3. Not being familiar with the HOA’s governing documents or state law. In order of priority, HOAs are governed by (1) federal law; (2) state law; (3) a Declaration of Condominium, or a Declaration of Covenants, Conditions, and Restrictions (CCRs) for townhomes and single-family communities; (4) bylaws; and finally (5) rules and regulations adopted by the HOA.

HOA board members need to have a working knowledge of all of the above. After state law, HOA board members must be well-acquainted with the community’s Declaration and bylaws.

The Declaration authorizes the establishment of the HOA and typically contains restrictions on the use of the real estate within the community. The Declaration also spells out the responsibilities of homeowners and the HOA. Most HOAs are established as nonprofit corporations. The HOA’s bylaws dictate how the corporation functions, including the qualification and election of directors and officers, how and when meetings of members and the board are called and held, and the powers and duties of the directors and officers.

Finally, the rules and regulations of an HOA mostly govern the use of common areas and sometimes govern the use of individual condos or lots. Rules and regulations are adopted by the HOA board and published to its members. All governing documents of an HOA can be amended.

Amendments to the Declaration or bylaws will require a “super-majority” vote of the members – usually 67 percent and as high as 90 percent. Rules and regulations typically can be adopted, amended, or abolished by the HOA board.

4. Not keeping accurate minutes of board meetings and other board actions. Although N.C. law does not specifically require that nonprofit boards keep minutes of their meetings, sound business practice demands it.

Action taken by an HOA board outside of an actual board meeting must be in writing, and must have the unanimous consent of all directors. North Carolina law does not allow board action to be taken by email (again, unless there is unanimous consent).
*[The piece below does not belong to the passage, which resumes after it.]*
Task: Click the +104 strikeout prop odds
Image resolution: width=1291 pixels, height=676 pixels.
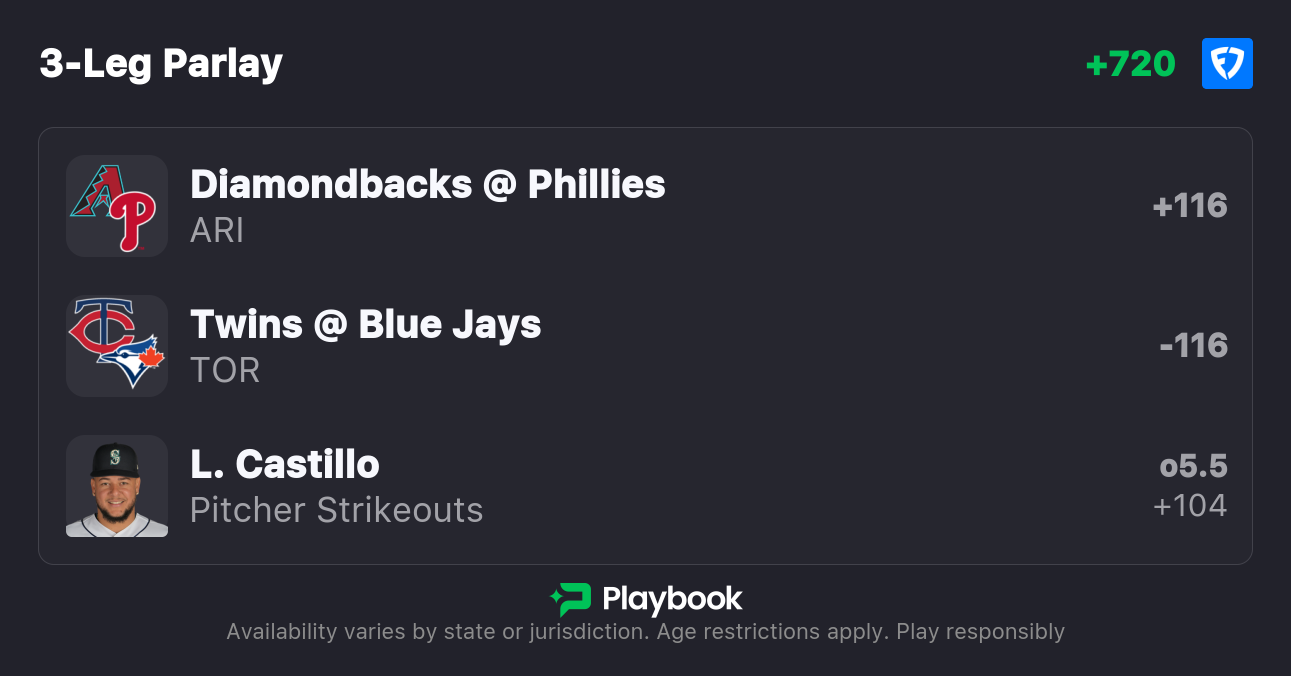Action: [1189, 506]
Minutes of board meetings should not be a transcript of everything that was said in the meeting, but they should reflect at a minimum who was present and what action was taken. The board may choose to make board meetings open to all members. While this is a good idea, the board may impose limits on the number of speakers and how long they can speak.

Members of the HOA are entitled to copies of the board meeting minutes upon request. Many HOAs post their board meeting minutes on the community’s website. Matters of a sensitive nature, such as owner’s delinquency in payment of assessments, should be discussed only in “executive session,” which is closed to members, and those minutes should not be made available to members without first consulting with the HOA’s attorney.

Charlotte attorney Michael Hunter represents community and condominium associations for the firm of Horack Talley.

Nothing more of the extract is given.